MAPINS, a Highly Efficient Detection Method That Identifies Insertional Mutations and Complex DNA Rearrangements

Cosegregation of PCR-validated insertion sites, paro^R, and the mutant phenotype. A, Gene structure of the Cre06.g266450 gene. Green box, 5′ Untranslated region (UTR); orange boxes, exons; black lines, introns; purple box, 3′ UTR; blue triangle, insertion site of the cassette; arrows, positions of the primers used in B. The lengths of the blue triangle and arrows are not drawn to scale. B, Insertion of a truncated cassette allows PCR amplification in both mutant and wild-type cells. In six progeny from an octad between 7F3 and CC-125, the primers flanking the Cre06.g266450 insertion sites amplify two different PCR products. In this octad, resistance (R) to paromomycin cosegregates with the larger band (Cre06.g266450+ins [insert]) and sensitivity (S) to paromomycin cosegregates with the smaller band (Cre06.g266450). C, Gene structure of the BAR1 gene. Arrows indicate the positions of the primers used in D. The lengths of the blue triangle and arrows are not drawn to scale. D, The multiciliary phenotype in 1D11 always cosegregates with the insertion in BAR1, as shown in eight random progeny. The absence of a PCR product cosegregates with multiciliary cells (M) and the presence of a PCR product is always found in biciliary cells (B). E, The 1D11 mutant assembles multiple cilia. An antibody to α-tubulin (green) stains cilia protruding outside the round cell body. Bar = 10 µm.
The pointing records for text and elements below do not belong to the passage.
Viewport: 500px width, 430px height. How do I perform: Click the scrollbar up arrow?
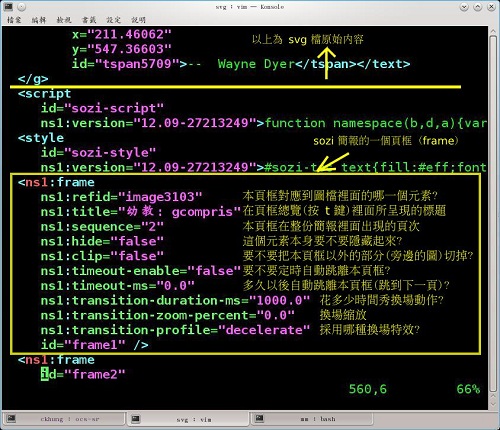click(x=493, y=32)
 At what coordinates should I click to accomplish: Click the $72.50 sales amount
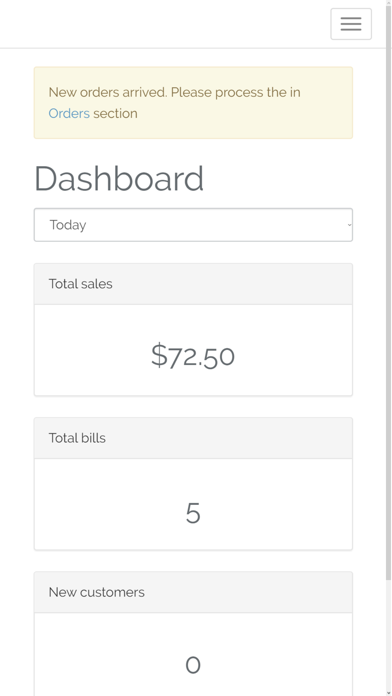193,356
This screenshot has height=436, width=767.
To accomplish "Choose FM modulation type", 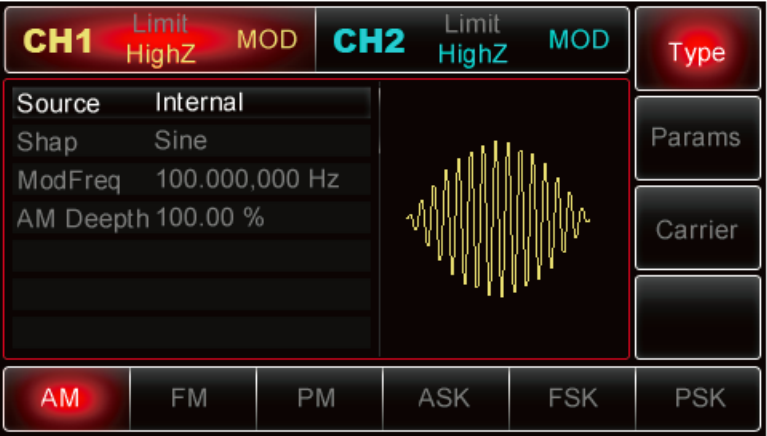I will point(190,398).
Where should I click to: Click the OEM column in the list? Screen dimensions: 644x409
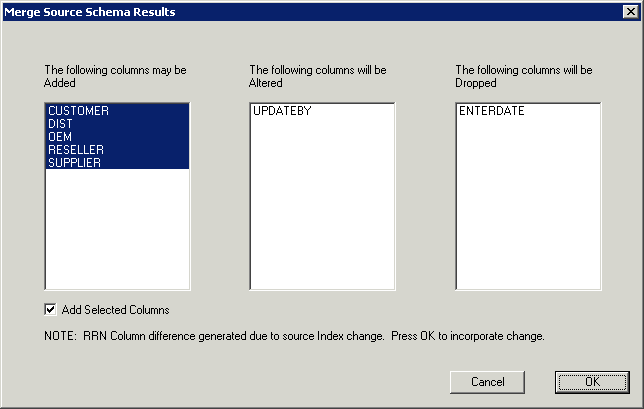point(60,136)
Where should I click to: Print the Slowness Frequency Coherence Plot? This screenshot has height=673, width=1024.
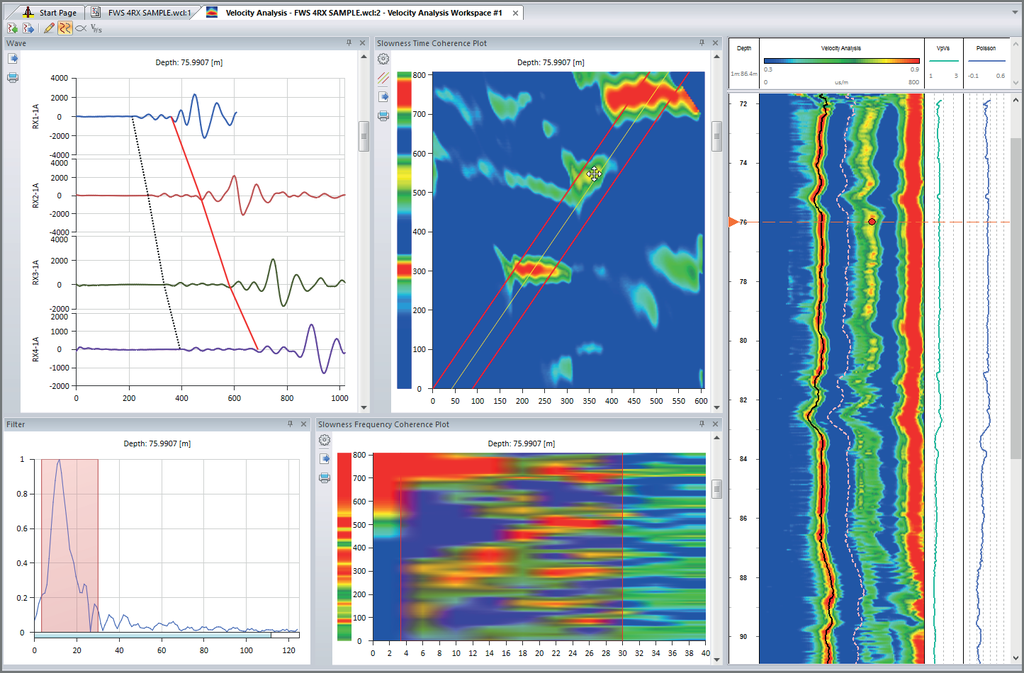pos(325,478)
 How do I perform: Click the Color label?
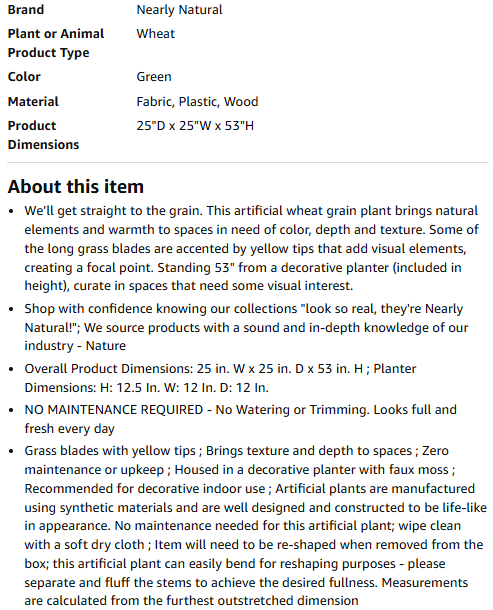pos(24,76)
Complex DNA rearrangements in multiple insertional strains. A, Diagram of chimeric DNA formed across different chromosomes in five strains (yellow, 9H4; red, 3F8; purple, 8C12; green, 6A12; blue, 9A9). The ends of the arcs indicate the junction sites. Chromosomes 1 to 17 and scaffolds 18 to 54 are drawn to scale in a clockwise direction. B, Positions of the primers in the wild type and in the mutant that form chimeric DNA due to DNA duplication or DNA translocation. Expectations for events on two different chromosomes (A, green; B, magenta) are shown. We assume that the insertion happens on chromosome A and the inserted DNA originates from chromosome B. C, Expected outcome of PCR products from the wild type and mutants with different combinations of primers. D, PCR of wild-type fragments (1F-1R on chromosome 2, 2F-2R on chromosome 8) and a chimeric DNA fragment (1F-2R) in the wild type (CC-124 and CC-125), 8C12, and 9D5. Primers for the mating-type loci (MT, including the MTA1 and MTD1 genes) are included as loading controls. No temp indicates that no DNA template was added to the PCR. E, PCR of wild-type fragments (1F-1R on chromosome 1, 2F-2R on chromosome 12) and a chimeric DNA fragment (1F-2R) in the wild type (CC-124 and CC-125), 8D6, and 9H4.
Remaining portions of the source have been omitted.